Jackie Robinson broke baseball’s color barrier in 1947, but when Mays won the Rookie of the Year Award in 1951 only six of the 16 teams had Black players. He lost most of 1952 and all of ’53 to military service, so his return in 1954 generated a lot of excitement among New York baseball fans, and heralded a new generation of Black players whose speed and power revolutionized the game. But it wasn’t just his star-level performance that made him stand out – his effervescent personality, typified by his appearance in Harlem to play stickball with some neighborhood kids, captivated the media.
Mays gained the nickname “The Say Hey Kid” when the New York Journal American’s Barney Kremenko noticed he often greeted teammates with the phrase. It stuck immediately. Popular music was still in an era when an overnight sensation spawned overnight novelty records, and several of them were released during Mays’ 1954 MVP season. “Say hey” figured prominently in all of them.
The best-known is “Say Hey (The Willie Mays Song)” by the Treniers, a Las Vegas lounge act named for their founding brothers.
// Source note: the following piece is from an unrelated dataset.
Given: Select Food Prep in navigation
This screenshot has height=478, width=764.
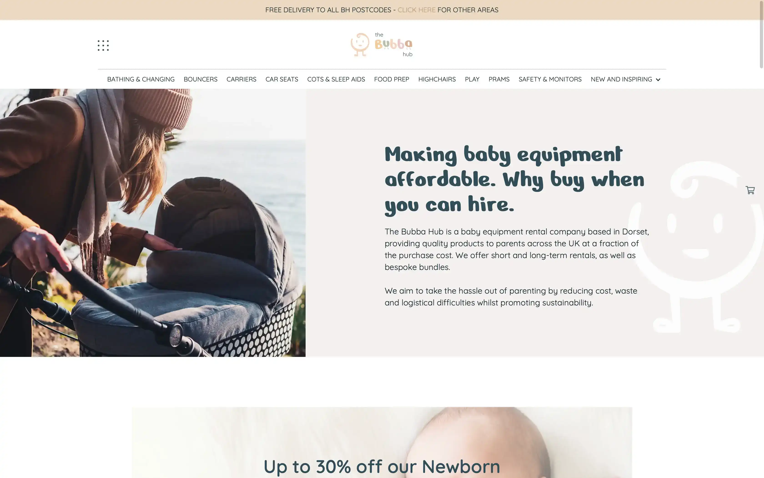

It wasn’t a hit, but it’s the song that often accompanies highlight reels of Mays in action.
The Singing Travelers, doo-wop group that recorded throughout the ’50s and into the early ’60s, came out with “Say Hey, Willie Mays.”
A group called the Nite Riders went with a simpler name, just “Say Hey.”
The King Odom Quartette chimed in with “Amazin’ Willie Mays,” foreshadowing Mays’ swan song in 1972 and ’73 with the expansion New York Mets. Their first manager, Casey Stengel, declared his motley collection of has-beens “amazin’,” another nickname that stuck.
What can I say, kids. You shoulda been there.